| What you need to do |
List every news outlet and every political party named in the text about Forst that follows.
(Beginning of Reading text)
Forst has also hit the headlines for its politics. In 2020 German magazine Spiegel said the town had “broken a political taboo” when its left-wing Die Linke party, which is historically popular in eastern Germany, agreed to form a brief political alliance with the far-right Alternative für Deutschland (AfD) movement to jointly oppose certain local projects.

The rise of the far right

The far-right group are an undeniably strong presence in Forst. In the 2024 European elections the AfD won more than 30% of the vote in the town and up to 50% at some polling stations. All of the locals interviewed by FRANCE 24 knew at least one person who had voted for the group.

“We were slightly apprehensive when we arrived here. We asked ourselves: ‘Have we come to Nazi country?” says Kürten. “I don’t want to minimise the phenomenon of the rise of the AfD but I can’t say I’ve encountered any outright hostility,” he adds, acknowledging he might have received less of a warm welcome if his skin was a different colour.
(End of Reading text)
(Beginning of Extracted data)
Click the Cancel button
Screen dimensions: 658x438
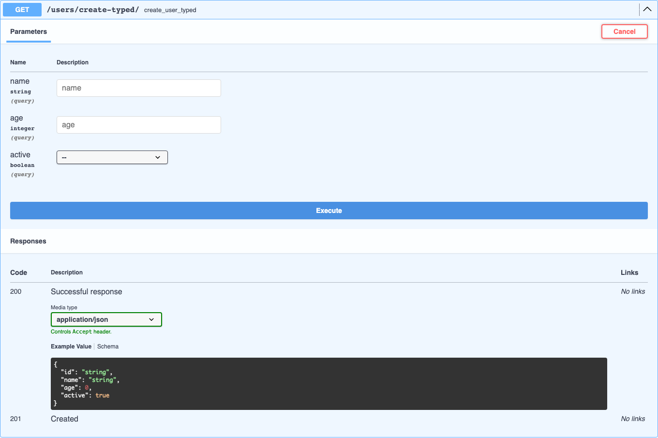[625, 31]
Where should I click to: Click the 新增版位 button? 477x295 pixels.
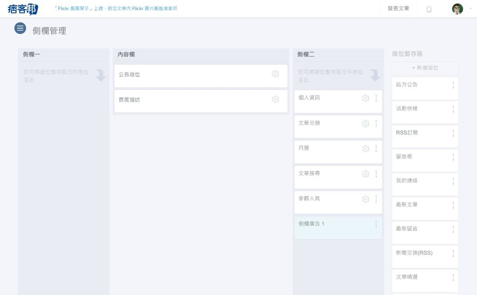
(End of Extracted data)
(Beginning of Extracted data)
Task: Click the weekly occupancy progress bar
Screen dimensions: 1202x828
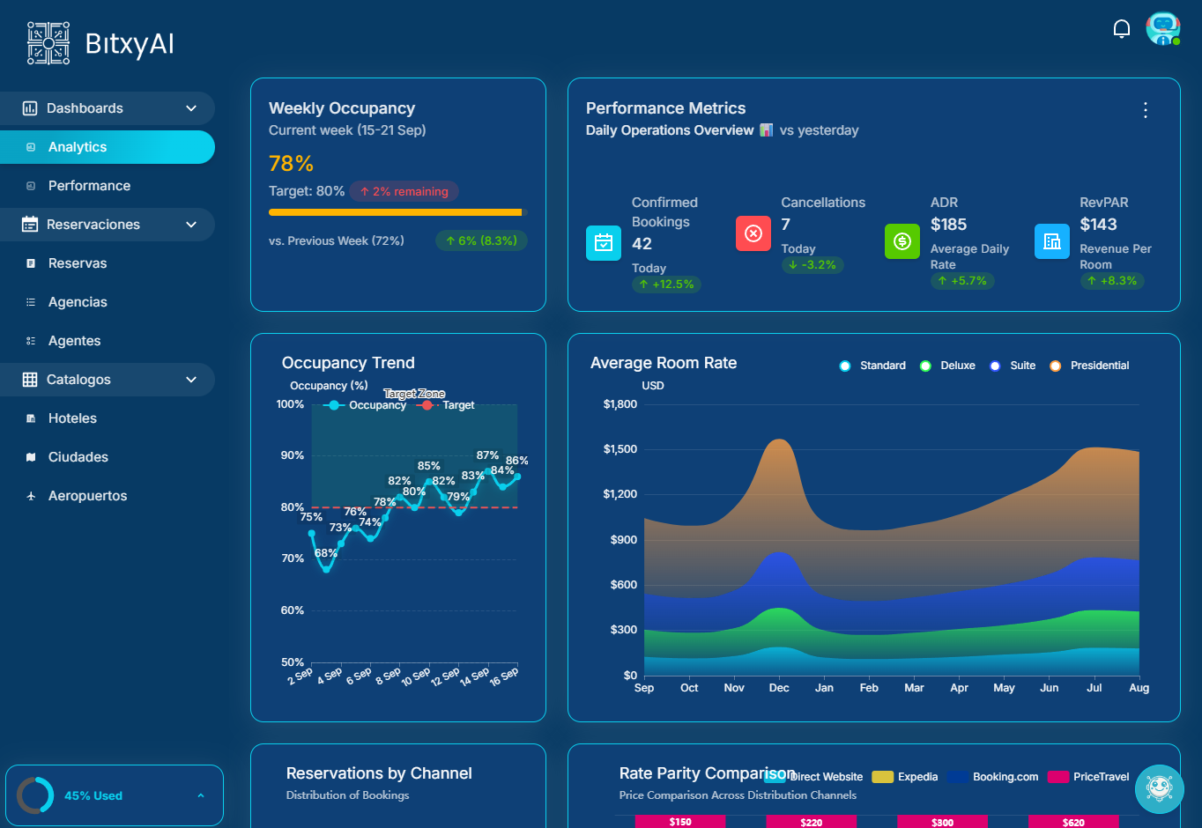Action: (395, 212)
(End of Extracted data)
| Result of this task |
News outlets: Spiegel, FRANCE 24
Political parties: Die Linke, Alternative für Deutschland (AfD)